Dad
Those feeble, ulcerated legs
which cannot support your shrunken body
are the powerful pistons that
drove your heavy old bike to work.
Your faltering, tearful voice speaks,
but your bellows echo down the years.
"Look at that silly tit over there"
A nurse smiles back from her patient labour.
"No bloody rabbit food or foreign muck for me"
You eat the steamed fish and salad in a plastic dish.
All politeness and compliance to
the faces of black doctors and staff
serving food you would have thrown in mum's face.
"Want a new suit boy?" You grinned
as you came in from the betting shop.
"STAND STILL! Too late it's in the tree."
Your pigeons were a fascination, but a terror too.
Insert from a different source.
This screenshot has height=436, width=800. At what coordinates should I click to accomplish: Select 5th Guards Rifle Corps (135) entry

Excited by you clocking the winning bird,
and knowing that a loser would be my fault.
"Bloody Arabs 'll cut your throat as soon as look at ya."
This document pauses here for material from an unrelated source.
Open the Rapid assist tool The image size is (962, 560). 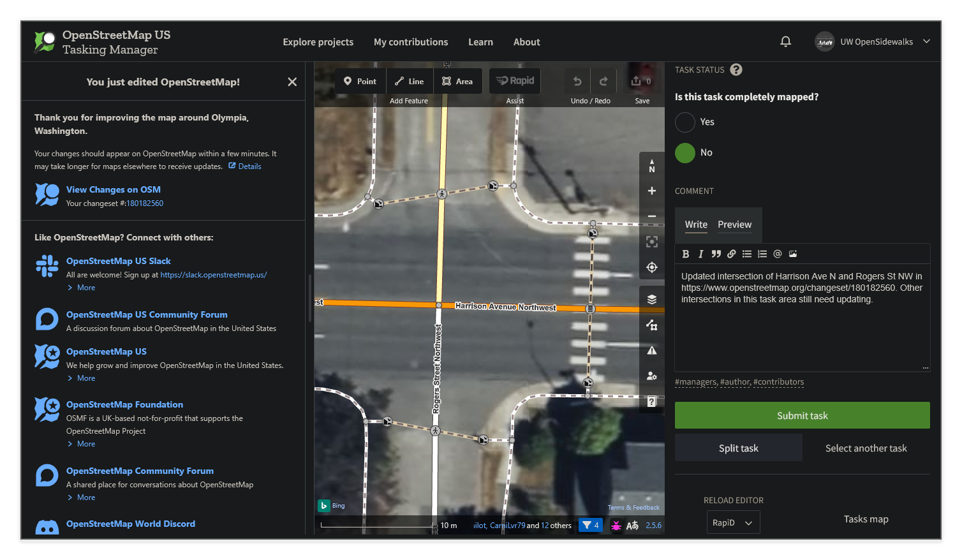514,81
The ranted bigotry lived on
fifty years after a brief military
encampment in wartime Egypt.
"What have you done with my bloody glasses?"
You squinted at the racing pages and
clutched for the telephone as
the horses lined up for the start.
"No pay today gal." You mumbled
as you came in from the betting shop.
"He's got the darkies disease he has. Bloody idle."
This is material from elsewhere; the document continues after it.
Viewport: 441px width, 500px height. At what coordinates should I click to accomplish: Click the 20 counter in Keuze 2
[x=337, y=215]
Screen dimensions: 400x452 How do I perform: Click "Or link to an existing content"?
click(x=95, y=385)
Revolting insult thrown at a black youth on the TV
without bothering to listen why he was there.
"Get 'em a cup o' tea gal."
The command shouted from an
armchair in front of the television
made a visit feel an imposition.
Glimpses of an intelligence
sometimes shone through
from your limited and distorted world.
Off to work before I got up for school.
Back from the pub after I was in bed.
I knew you were home when I woke
to the shouting downstairs.
In your eighty fourth year you told me
that seventy five would have been enough.
My stomach knotted.
Shame I never knew you.
I am curious now
you are dead.
Malcolm Saunders
Thu 20th Mar 2008 14:18
Thank you Robert.
The glimpses were moments when he would be working on a bike he was putting together for me from scrap parts that we had collected and he would introduce me to a knowledge of engineering (e.g. the nature of metal fatigue in aircraft and unexpected failures resulting from it) that I couldn't imagine where or how he had acquired it. Other times he would make an incubator for his chicken and turkey eggs from a light bulb, some recovered glass from an old shed and a thermometer. He never really communicated though.